Before being built or implemented, the feasibility of each key element of the space elevator must be demonstrated.  Several such culminating demonstrations were discussed, including the tether terminus concept, tether position management, the climber attachment/detachment procedures and power generation.   It must be shown that tether tension management is possible and that the relative position and tension of tether elements can be accurately monitored. Position management can be demonstrated using control and guidance systems which rely on physical registration markings on the tether.  The dynamic effect of attaching and detaching climbers to the tether must be demonstrated and the attachment/detachment procedure must show that several different types of climber can be accommodated.  Currently only payload and repair climbers are envisioned for standard operations, but others are likely.  A proof of concept for power generation for the terminus and the first 40 km of tether must show that power can be efficiently produced and distributed, taking into account surge protection, solar disruptions, and emergency power loss scenarios.

Once these challenges are met the marine node will become the spaceport of the future. It will grow from a small base into a busy commercial hub and eventually into a floating city with a large range of services and a sizable population.


The Research Lab

Various ideas have been considered for the best way to provide power to the tether climbers, including microwave power transmitted from Earth or alternating current sent through the tether itself. However, the two most likely contenders are solar power and laser power.

The main research questions for solar power are whether or when they will achieve the required power to mass ratio. There is rapid development in this field, but our requirements are still quite stringent by today's standards. We need to obtain 4 MW from a set of photovoltaic cells that are no more than about 2 metric tons in mass. This mass needs to include structural support strong enough to withstand full Earth gravity when it is near the Earth. This is in contrast to orbiting satellites that only open their solar panels in microgravity. The structure also needs to deal with the apparent movement of the sun during the day.

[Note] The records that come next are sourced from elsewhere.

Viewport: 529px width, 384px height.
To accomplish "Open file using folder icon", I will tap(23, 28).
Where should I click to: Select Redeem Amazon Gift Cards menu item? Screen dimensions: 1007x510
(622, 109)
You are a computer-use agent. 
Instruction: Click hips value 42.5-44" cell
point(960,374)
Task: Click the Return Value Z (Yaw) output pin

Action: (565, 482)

For laser power, progress is still needed in the optical technology to focus the beam from Earth onto the receiver on the tether climber. This needs to be done in such a way that it does not damage the climber. In addition, we need to assess the risk to satellites and spacecraft from a powerful laser beam, and this assessment should include the management system required to decide when to close and restart the lasers.

A third option is to use some kind of hybrid between solar power and transmitted laser power. For example, a laser could transmit power during the night if the solar panels can be directed towards it. A feasibility study on hybrid power is needed.